» **Your objective**
Copy out exactly the lines from the one containing "1080x598 pixels. Task: Click" through the end of the records, and no pictures.

════════════════

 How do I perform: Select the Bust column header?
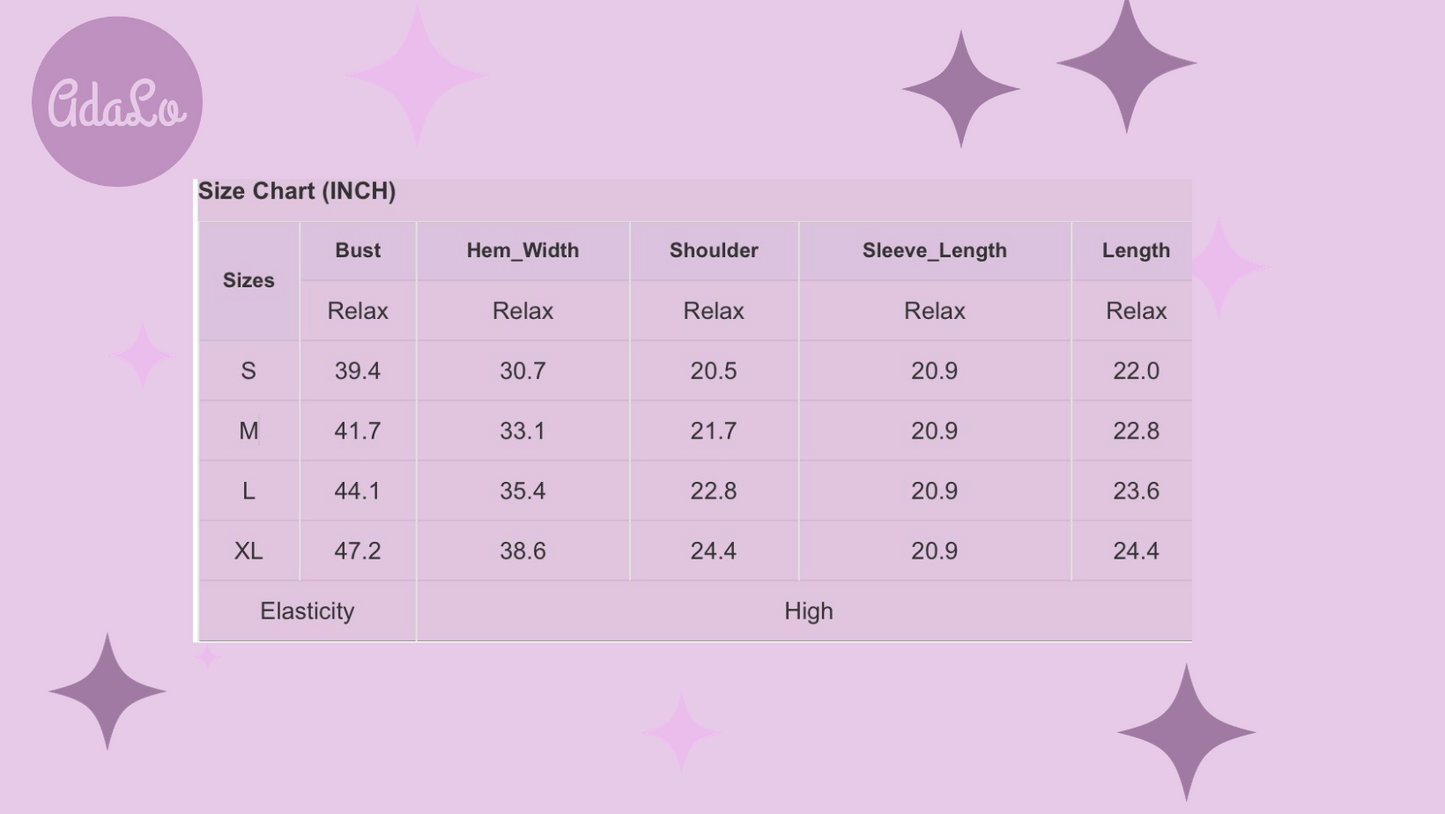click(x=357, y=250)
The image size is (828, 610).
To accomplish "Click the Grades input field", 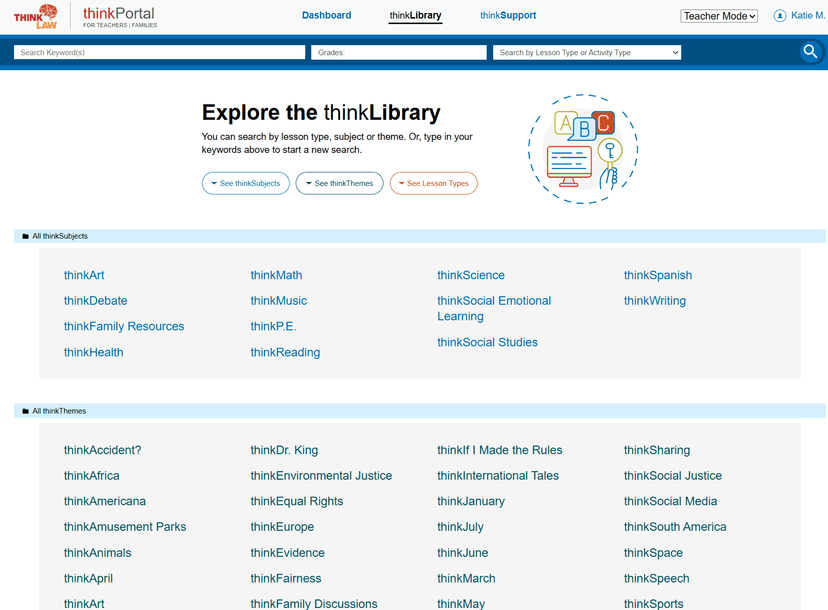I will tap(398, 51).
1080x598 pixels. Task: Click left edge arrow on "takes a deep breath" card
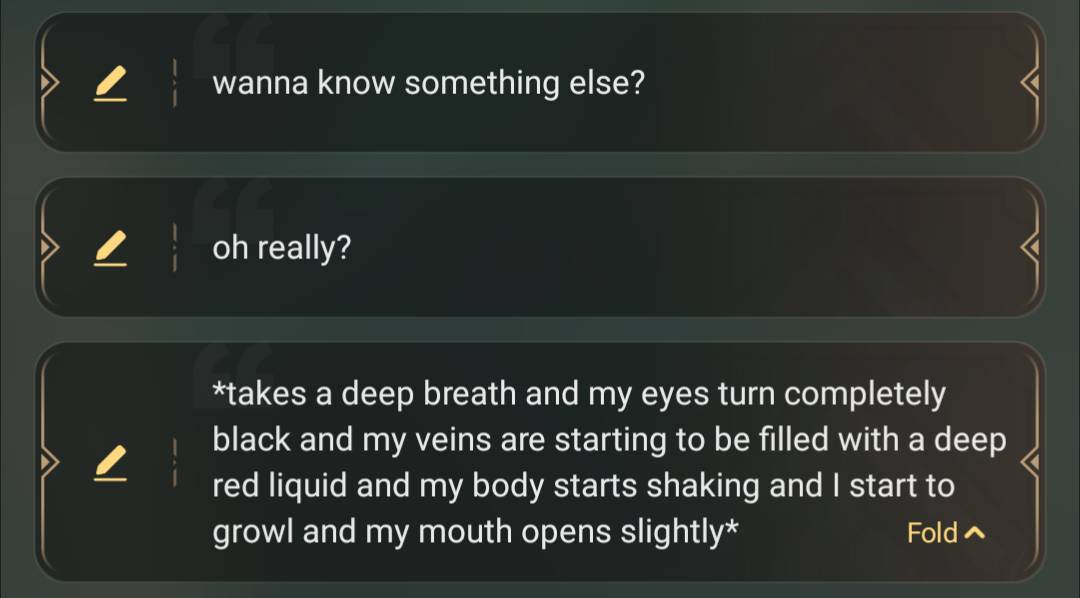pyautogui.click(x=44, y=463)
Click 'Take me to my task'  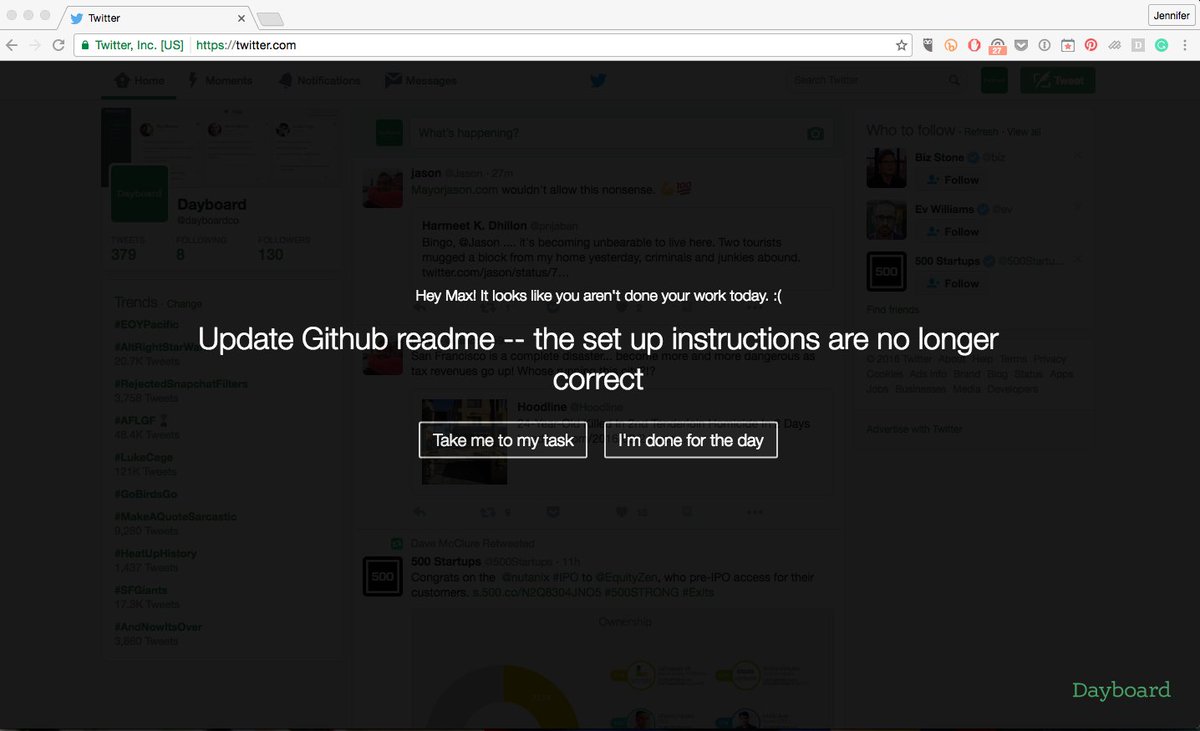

════════════════

» **Problem solution**
1080x598 pixels. Task: Click left edge arrow on "takes a deep breath" card
pyautogui.click(x=44, y=463)
Click 'Take me to my task'  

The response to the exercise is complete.